- _TASK BRIEF_: Reproduce the stretch of the material from the line containing "The height and width of the screenshot is (1080, 1920)." through the end, keeping every character unchanged.

Items from a dataset
»»
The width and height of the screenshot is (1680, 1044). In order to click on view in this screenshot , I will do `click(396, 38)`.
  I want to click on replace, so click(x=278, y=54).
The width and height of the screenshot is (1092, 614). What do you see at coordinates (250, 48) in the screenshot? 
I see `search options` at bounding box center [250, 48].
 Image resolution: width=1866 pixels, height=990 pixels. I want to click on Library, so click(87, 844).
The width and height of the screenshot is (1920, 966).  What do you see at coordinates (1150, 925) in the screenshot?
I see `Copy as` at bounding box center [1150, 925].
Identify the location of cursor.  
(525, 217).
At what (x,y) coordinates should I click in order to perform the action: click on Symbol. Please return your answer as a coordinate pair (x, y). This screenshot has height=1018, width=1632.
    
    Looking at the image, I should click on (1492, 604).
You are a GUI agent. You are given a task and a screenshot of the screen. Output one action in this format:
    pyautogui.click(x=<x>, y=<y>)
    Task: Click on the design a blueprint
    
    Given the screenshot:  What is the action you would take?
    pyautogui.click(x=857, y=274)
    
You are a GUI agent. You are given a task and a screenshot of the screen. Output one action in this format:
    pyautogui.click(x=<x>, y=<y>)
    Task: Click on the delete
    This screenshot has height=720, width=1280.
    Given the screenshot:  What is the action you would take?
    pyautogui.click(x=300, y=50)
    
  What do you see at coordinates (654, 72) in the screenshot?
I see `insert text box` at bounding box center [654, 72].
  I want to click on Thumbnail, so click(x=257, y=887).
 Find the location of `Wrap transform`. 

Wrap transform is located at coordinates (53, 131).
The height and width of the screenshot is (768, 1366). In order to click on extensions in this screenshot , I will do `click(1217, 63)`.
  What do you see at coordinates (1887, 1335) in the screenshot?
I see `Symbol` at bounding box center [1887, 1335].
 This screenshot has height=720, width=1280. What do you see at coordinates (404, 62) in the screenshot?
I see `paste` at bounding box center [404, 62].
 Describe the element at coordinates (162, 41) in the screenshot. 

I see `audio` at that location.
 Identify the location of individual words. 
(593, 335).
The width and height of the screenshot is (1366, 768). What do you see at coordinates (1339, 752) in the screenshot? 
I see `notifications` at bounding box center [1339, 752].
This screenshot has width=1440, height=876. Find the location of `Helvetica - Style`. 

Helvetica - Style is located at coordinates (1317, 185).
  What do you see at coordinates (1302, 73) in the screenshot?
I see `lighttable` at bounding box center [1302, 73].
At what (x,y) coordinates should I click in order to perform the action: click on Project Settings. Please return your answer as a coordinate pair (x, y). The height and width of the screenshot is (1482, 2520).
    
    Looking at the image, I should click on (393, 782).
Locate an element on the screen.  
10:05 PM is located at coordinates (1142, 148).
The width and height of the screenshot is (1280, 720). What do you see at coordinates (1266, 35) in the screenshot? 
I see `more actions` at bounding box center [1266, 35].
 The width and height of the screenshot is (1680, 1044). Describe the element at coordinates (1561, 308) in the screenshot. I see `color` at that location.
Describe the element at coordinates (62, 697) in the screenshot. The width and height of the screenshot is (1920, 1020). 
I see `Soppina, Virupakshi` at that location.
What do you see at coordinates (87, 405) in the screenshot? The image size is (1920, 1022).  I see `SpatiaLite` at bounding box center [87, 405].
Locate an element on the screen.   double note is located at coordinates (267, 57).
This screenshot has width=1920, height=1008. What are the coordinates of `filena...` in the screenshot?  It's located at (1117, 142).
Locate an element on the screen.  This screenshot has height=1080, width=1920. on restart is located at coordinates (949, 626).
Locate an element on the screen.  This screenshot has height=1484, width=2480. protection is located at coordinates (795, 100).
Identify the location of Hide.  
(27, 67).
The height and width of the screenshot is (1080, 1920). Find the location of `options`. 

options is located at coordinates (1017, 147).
««
- _ANSWER FOR THE TASK_:
The height and width of the screenshot is (1080, 1920). Find the location of `options`. 

options is located at coordinates (1017, 147).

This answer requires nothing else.